Problem details — Rewrite the records below, putting "Where should I click to do this" wherever "At what coordinates should I click to accomplish" appears and changing nothing else.

================================

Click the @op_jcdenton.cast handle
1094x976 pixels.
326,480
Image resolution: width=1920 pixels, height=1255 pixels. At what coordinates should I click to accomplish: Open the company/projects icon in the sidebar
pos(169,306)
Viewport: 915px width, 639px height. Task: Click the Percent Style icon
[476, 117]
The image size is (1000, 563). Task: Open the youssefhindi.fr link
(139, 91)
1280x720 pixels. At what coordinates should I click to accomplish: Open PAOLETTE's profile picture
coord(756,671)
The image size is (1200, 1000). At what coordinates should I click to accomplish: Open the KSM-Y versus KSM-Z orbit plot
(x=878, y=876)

================================

Finished task —
Click the @op_jcdenton.cast handle
1094x976 pixels.
326,480
Image resolution: width=1920 pixels, height=1255 pixels. Where should I click to do this: Open the company/projects icon in the sidebar
pos(169,306)
Viewport: 915px width, 639px height. Task: Click the Percent Style icon
[476, 117]
The image size is (1000, 563). Task: Open the youssefhindi.fr link
(139, 91)
1280x720 pixels. Where should I click to do this: Open PAOLETTE's profile picture
coord(756,671)
The image size is (1200, 1000). Where should I click to do this: Open the KSM-Y versus KSM-Z orbit plot
(x=878, y=876)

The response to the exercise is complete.